――また、何も言わずにいなくなってる。
思わずため息をついて、ぼやきたくなる気持ちもわかってほしい。
今回はいつにもまして短い滞在だった。
アーロンが港へ着く時間を知らせてくれたのは昨日の午後……到着する二時間前のことだ。プライベートのアドレスへメール一本で届けられた急すぎる連絡に目を丸くしたのを覚えている。当然のことながら、僕は仕事の最中で、迎えに行くことも出来やしなかった。
仕事が終わって慌てて帰ると、当然のような顔をしながらリビングのソファに腰掛けている相棒の姿が目に映る。大型の猫科の獣が身づくろいするようにゆったりした様子を目にして苦笑したばかりなのに、一晩明けて、今日の仕事が終わって帰ってくれば彼がいた気配さえ感じられない部屋が僕を待っていた。
昨日は残業だったし、朝もバタバタしていたから、ろくに話もしていない。
アーロンは我が物顔で居座る割に、決して痕跡は残さないから、まるで夢だったんじゃないかと思う。
家の中の家具も、物の位置も、何も変わらない筈なのに、なぜだろう……妙にがらんとして見えた。
それと同時に、手の中の荷物がずしりと重さを増すような気がする。
どうせまた会える、離れていようが相棒だ。
そう言ったのは僕だし、本当にそう実感しているのは確かだけど、やっぱり何も言わずにいなくなられると……だいたいこれ、どうしたらいいんだ。
溜息を吐きながら、冷蔵庫を開けた。
手に持っていたキロ単位の塊肉とミンチ肉を入れると、数年前、一人暮らし用に買い替えたばかりの小さな冷蔵庫はギチギチになってしまう。
昨夜も今朝も、僕が疲れていたり慌てていたからちゃんと話せなかった。それを申し訳なく思う気持ちもあったし、宿を取らずに僕の家へ来てくれたことが嬉しかったんだ。

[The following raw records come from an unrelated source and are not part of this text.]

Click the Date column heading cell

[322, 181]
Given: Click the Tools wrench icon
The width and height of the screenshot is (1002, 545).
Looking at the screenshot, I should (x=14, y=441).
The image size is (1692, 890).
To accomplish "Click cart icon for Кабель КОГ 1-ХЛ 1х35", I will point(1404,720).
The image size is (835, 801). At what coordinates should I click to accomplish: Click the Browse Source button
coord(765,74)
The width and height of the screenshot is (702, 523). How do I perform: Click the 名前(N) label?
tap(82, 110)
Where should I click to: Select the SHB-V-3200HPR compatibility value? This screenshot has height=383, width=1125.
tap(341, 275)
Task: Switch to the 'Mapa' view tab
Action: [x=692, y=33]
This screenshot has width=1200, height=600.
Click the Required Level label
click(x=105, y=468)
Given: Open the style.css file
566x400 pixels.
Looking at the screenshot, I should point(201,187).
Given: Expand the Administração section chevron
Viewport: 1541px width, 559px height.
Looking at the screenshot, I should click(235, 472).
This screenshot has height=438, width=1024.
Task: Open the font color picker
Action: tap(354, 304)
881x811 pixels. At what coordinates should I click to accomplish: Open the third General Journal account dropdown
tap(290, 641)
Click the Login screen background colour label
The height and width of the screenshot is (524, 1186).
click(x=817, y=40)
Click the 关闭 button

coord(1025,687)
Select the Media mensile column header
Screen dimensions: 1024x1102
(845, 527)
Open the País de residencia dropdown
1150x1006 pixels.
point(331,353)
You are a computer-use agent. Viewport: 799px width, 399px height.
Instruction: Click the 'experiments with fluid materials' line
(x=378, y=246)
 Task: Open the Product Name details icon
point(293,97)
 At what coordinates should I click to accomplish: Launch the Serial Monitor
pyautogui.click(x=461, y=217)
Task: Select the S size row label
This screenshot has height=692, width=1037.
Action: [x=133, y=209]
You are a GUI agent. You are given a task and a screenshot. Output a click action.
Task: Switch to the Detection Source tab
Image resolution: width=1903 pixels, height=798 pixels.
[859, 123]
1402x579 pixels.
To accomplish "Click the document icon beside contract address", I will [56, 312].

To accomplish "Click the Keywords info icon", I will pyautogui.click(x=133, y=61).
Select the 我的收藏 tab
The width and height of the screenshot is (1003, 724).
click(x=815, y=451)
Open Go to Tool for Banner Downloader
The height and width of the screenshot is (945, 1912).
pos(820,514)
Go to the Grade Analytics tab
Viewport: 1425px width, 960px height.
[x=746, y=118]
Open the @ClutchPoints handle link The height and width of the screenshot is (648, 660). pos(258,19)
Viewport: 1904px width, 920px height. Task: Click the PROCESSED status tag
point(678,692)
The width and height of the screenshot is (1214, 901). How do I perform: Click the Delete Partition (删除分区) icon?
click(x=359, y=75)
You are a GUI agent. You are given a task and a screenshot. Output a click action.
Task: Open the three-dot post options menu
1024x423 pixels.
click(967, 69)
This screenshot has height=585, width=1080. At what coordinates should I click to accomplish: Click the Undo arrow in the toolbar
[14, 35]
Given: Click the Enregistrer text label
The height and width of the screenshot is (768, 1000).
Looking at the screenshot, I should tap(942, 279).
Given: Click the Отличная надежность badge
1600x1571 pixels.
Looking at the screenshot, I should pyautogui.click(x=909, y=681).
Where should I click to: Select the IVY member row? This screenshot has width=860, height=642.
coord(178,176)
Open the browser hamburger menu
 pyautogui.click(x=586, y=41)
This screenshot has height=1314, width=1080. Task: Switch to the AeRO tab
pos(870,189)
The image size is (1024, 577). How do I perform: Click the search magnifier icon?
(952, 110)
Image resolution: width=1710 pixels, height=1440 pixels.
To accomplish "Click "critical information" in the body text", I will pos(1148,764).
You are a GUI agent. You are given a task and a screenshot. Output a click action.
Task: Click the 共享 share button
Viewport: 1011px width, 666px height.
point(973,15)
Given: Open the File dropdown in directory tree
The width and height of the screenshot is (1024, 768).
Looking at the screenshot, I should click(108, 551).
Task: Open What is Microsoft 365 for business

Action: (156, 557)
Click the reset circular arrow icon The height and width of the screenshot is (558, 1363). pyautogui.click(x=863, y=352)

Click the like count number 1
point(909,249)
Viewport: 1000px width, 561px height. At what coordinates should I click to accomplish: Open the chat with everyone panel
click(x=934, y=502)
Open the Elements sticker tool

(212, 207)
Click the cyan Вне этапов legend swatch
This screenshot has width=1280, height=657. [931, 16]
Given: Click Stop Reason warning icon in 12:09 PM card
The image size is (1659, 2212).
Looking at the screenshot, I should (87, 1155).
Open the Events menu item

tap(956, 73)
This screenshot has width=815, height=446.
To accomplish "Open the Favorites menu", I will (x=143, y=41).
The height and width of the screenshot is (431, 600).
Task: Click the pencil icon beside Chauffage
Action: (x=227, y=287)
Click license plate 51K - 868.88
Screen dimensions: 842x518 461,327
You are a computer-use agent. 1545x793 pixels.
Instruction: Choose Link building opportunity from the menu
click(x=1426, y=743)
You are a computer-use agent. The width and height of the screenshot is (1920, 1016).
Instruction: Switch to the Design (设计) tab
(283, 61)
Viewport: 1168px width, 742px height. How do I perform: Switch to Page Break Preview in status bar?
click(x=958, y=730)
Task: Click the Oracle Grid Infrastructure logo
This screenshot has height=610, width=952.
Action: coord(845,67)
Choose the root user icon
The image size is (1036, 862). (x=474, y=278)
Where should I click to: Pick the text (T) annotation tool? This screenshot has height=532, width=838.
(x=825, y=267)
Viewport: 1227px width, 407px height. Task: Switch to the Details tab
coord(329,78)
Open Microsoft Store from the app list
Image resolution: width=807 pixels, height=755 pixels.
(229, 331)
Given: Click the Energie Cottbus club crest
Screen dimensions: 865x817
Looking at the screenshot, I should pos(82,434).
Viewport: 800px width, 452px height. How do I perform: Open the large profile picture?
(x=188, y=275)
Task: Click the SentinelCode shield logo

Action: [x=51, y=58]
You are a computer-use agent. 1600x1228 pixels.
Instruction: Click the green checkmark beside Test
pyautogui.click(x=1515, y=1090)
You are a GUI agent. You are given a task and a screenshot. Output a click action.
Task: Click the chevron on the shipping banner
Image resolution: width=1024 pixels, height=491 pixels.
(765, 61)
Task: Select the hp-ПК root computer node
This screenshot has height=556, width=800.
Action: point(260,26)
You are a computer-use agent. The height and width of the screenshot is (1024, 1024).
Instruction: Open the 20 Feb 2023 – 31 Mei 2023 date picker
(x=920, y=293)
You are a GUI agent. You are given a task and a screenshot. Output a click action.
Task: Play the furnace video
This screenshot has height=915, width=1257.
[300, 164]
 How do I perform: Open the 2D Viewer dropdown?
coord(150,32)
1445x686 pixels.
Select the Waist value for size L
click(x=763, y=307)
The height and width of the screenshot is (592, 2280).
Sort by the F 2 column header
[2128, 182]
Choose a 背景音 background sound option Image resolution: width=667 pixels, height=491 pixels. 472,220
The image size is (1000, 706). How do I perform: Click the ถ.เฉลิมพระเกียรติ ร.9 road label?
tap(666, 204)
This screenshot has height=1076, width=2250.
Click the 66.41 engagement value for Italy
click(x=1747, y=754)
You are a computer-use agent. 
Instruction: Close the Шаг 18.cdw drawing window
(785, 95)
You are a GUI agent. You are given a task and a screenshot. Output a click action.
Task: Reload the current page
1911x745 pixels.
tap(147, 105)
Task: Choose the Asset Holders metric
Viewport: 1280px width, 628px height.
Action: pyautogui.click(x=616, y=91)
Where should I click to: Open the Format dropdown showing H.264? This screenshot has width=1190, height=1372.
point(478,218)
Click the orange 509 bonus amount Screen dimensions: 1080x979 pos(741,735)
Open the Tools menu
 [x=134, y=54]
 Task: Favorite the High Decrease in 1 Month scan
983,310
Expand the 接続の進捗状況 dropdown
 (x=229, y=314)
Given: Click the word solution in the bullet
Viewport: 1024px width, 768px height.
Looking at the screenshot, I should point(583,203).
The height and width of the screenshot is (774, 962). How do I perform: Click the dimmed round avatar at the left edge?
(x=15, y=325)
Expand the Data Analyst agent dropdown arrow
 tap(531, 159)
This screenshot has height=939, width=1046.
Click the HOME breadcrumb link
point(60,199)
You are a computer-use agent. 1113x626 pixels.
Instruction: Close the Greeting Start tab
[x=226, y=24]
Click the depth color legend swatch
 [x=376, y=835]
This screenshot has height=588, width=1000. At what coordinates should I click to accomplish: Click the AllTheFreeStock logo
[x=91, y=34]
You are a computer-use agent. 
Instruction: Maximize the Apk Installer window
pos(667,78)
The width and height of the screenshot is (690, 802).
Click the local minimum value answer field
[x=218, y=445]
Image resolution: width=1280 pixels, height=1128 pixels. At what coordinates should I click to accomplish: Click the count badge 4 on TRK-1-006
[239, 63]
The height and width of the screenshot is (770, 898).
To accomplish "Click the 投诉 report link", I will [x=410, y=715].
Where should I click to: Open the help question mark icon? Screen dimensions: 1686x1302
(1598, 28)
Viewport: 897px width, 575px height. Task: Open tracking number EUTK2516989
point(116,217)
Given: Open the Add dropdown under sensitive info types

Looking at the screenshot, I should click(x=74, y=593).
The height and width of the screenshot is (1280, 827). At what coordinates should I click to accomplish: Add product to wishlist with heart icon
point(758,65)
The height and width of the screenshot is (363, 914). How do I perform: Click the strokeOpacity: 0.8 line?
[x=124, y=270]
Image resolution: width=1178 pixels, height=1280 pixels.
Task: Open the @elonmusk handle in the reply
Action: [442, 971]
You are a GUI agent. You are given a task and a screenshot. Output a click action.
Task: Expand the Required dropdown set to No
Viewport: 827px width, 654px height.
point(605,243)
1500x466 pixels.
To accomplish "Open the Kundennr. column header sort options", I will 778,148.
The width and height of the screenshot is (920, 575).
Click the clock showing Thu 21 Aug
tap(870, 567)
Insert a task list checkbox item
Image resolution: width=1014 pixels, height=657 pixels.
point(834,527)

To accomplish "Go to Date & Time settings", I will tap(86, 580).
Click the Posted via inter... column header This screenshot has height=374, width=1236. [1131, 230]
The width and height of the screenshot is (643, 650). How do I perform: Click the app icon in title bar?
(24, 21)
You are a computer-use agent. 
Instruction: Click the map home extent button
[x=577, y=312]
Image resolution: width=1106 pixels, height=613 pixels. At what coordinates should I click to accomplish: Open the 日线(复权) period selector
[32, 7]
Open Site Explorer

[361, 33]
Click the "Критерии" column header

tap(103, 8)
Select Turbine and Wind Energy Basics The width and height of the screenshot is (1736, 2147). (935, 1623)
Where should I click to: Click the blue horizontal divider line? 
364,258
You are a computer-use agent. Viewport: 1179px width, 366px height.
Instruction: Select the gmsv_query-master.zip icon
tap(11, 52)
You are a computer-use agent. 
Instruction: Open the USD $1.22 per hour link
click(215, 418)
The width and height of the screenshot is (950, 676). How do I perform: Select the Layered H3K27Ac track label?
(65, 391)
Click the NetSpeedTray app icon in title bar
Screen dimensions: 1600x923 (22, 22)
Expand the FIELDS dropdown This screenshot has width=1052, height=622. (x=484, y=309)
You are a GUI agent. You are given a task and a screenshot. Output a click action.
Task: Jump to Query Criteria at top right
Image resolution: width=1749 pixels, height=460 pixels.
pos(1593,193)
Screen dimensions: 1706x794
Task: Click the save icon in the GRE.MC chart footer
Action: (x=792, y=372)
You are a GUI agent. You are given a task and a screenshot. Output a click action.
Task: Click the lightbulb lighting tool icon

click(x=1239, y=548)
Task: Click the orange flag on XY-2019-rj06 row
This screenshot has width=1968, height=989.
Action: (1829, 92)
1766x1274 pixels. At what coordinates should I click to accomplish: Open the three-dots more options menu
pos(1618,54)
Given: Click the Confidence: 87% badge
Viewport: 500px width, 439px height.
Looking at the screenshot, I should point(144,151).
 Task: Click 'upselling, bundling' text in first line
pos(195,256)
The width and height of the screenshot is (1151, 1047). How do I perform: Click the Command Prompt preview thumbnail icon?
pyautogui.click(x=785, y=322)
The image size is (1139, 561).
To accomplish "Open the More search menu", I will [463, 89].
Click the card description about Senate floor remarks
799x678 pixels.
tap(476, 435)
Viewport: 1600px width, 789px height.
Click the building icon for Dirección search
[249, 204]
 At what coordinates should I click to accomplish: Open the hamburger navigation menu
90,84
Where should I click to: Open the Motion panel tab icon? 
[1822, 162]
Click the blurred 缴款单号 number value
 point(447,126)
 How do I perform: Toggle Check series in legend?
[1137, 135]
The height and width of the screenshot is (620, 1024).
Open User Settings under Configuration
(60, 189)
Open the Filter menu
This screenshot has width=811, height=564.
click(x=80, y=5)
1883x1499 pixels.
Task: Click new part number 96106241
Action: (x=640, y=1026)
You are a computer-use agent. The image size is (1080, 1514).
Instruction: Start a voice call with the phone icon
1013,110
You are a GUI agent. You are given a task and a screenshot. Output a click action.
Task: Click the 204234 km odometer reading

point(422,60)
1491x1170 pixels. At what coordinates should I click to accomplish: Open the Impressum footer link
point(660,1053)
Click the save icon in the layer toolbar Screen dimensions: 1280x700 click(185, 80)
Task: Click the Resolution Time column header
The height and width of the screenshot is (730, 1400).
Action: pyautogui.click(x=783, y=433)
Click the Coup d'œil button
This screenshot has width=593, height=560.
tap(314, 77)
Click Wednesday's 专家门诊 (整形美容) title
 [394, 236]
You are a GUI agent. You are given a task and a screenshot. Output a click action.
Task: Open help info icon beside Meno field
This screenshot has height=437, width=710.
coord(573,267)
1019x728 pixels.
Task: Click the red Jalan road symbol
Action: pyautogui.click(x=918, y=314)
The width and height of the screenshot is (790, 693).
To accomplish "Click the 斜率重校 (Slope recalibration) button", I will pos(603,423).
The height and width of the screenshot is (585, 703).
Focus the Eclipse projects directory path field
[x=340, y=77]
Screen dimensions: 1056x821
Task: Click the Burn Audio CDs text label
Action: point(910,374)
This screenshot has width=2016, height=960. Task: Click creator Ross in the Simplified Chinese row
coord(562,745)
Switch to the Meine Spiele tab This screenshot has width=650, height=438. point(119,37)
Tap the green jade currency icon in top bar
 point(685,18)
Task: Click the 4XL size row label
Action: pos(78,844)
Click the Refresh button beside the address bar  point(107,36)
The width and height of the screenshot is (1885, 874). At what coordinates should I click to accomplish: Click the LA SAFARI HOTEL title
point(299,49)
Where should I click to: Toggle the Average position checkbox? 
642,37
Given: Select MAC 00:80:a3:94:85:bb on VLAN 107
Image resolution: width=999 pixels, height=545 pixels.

どうせ肉が食いたいって言われると思って、自分ひとりの時は買わない、少し良い肉を奮発した。定時で切り上げて、帰りがけに肉屋へ寄った時は、きっと彼の喜ぶ顔がみられると思っていたのに。
浮き立つ気持ちは、急激にしぼんで今や風前の灯だ。
いくつものブロック肉を忌々しく睨みつけた。
全部ひとりで食べてやる!
「アーロンが悪いんだからな」
次来た時はもてなしたりするもんか!
そんな風に、感じていたけれど、食事をしてシャワーを浴びて一晩寝て起きたら。
そこまでタイトなタイムスケジュールだったのに、少しでも僕に逢いたいと思ってくれたことに思い当って、呆気なく機嫌が直ってしまった自分の単純さに呆れた。